The concept of a "Goldwater-Nichols for the interagency" was institutionalized in DOD strategic thinking in 2005, during the conduct of the congressionally mandated quadrennial defense review (QDR) process.19 The QDR Report called specifically for an interagency cadre: "the Department supports the creation of a National Security Officer (NSO) corps—an interagency cadre of senior military and civilian professionals able to effectively integrate and orchestrate the contributions of individual government agencies on behalf of larger national security interests." In putting forward this proposal, the QDR Report also specifically invoked the joint duty assignment provisions of Goldwater-Nichols, noting, "Much as the Goldwater-Nichols requirement that senior officers complete a joint duty assignment has contributed to integrating the different cultures of the Military Departments into a more effective joint force, the QDR recommends creating incentives for senior Department and non-Department personnel to develop skills suited to the integrated interagency environment."20 The QDR Report was issued in February 2006, the same month that the Katrina Lessons Learned report was released.

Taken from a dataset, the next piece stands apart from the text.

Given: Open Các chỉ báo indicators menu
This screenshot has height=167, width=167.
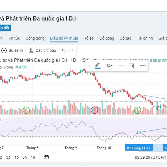Looking at the screenshot, I should tap(42, 50).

In recent years, the George W. Bush and then Obama Administrations have supported fostering a community of national security professionals, both by establishing and maintaining an NSP program and by issuing strategic guidance. Simultaneously, some Members of Congress have pursued the cultivation of an NSP community by mandating studies, conducting hearings, and drafting legislation that would establish a permanent NSP requirement. Until recently, these relatively low-key executive and legislative branch efforts took place largely in isolation from one another.

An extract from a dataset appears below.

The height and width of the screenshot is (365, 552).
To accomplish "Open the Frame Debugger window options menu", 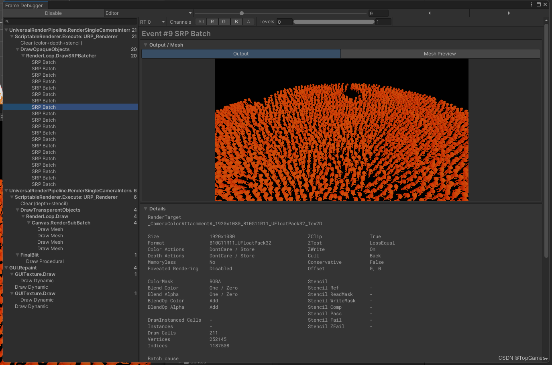I will tap(532, 4).
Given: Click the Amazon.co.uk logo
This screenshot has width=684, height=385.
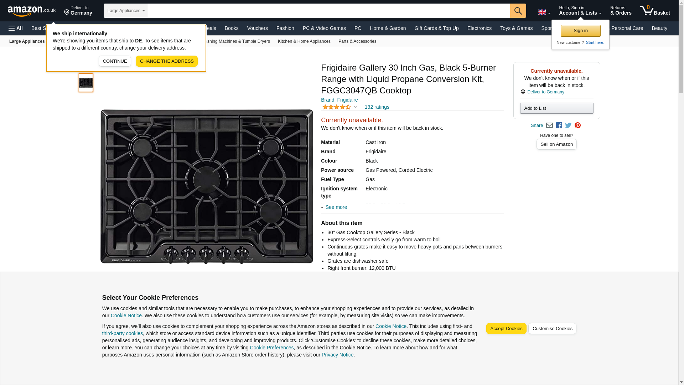Looking at the screenshot, I should click(31, 11).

In May 2007, as a direct outgrowth of the convergence of national and homeland security "lessons learned," the Bush Administration launched the original National Security Professional Development (NSPD) program.21 Under the Obama Administration, after an initial period of relative stasis, the program was revived in substantially revised form. Under both Administrations, the most basic aim of the program has been to improve interagency collaboration by cultivating a community of national security professionals (NSPs).
Under the Bush Administration, despite apparently broad and long-standing support for the establishment of such an initiative, the NSPD program was launched quietly and without much fanfare, and few senior officials spoke about it publicly.22
There was no legislative mandate for the creation of the NSPD program. It was established on the basis of Executive Order (E.O.) 13434 issued in May 2007, and further elaborated by the National Strategy for the Development of Security Professionals ("National Strategy"), released in July 2007.23 The National Strategy recognized both Katrina Lessons Learned and the 2006 QDR as direct inspirations for the creation of the program.
According to the E.O., the broad purpose of the NSPD program was "to enhance the national security of the United States, including preventing, protecting against, responding to, and recovering from natural and manmade disasters." The program aimed to achieve such enhancement by providing opportunities in three areas, or "pillars"—education, training, and professional experience—and by linking progress through the program with career opportunities.24
One of the most fundamental challenges the designers of the NSPD program faced was to define the program's scope in terms of both substance and participation: how far ought the parameters of "national security" extend? And who exactly should be included?
From the outset, the program pointedly defined "national security" to include both "traditional national security and homeland security missions."25 The National Strategy attempted to refine that definition by stating, somewhat circularly, that "national security missions" were those necessary for the implementation of a series of national strategies:
among others, the National Defense Strategy, the National Drug Control Strategy, the National Intelligence Strategy, the National Strategy for Combating Terrorism, the National Strategy for Combating Weapons of Mass Destruction, the National Strategy for Homeland Security, the National Strategy for the Physical Protection of Critical Infrastructures and Key Assets, the National Security Strategy, the National Response Plan, the National Cyber Security Strategy, and the War on Terrorism National Implementation Plan.26
This statement provided practical but not conceptual guidance concerning the bounds of "national security."
Without a crisp definition of "national security" itself, the NSPD program struggled to determine which categories of personnel ought to participate.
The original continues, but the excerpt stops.